Stored items:
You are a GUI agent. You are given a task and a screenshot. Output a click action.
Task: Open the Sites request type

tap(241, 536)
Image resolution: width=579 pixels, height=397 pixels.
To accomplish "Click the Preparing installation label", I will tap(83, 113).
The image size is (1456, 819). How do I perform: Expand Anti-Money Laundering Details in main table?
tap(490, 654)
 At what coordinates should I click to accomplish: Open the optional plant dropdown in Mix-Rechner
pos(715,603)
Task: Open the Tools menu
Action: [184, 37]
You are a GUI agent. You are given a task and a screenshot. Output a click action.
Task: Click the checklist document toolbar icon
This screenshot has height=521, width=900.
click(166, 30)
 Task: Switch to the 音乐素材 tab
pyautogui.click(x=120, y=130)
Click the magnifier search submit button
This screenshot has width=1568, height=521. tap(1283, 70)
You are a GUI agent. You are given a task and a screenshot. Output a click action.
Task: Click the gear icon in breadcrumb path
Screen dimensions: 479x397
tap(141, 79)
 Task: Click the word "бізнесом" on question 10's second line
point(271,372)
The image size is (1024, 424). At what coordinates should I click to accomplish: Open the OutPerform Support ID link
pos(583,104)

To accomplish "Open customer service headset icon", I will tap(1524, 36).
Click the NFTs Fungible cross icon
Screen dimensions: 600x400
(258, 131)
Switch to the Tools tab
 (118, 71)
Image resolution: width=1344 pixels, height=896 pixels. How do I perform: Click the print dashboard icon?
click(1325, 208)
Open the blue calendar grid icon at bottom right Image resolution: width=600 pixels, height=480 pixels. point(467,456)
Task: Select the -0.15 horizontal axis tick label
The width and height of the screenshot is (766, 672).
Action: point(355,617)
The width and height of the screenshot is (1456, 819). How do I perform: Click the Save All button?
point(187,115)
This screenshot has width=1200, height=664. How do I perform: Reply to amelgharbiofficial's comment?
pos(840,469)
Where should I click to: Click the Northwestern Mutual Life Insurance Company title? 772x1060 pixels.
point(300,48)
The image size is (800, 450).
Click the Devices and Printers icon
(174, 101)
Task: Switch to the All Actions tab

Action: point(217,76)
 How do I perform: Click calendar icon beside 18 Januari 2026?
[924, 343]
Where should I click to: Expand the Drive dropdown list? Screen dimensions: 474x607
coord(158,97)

> EXERCISE PROMPT:
The line containing "Task: Switch to the All Actions tab" and every line after it, through the end of the records, should be repeated exactly and alone.

> RESPONSE:
Task: Switch to the All Actions tab

Action: point(217,76)
 How do I perform: Click calendar icon beside 18 Januari 2026?
[924, 343]
Where should I click to: Expand the Drive dropdown list? Screen dimensions: 474x607
coord(158,97)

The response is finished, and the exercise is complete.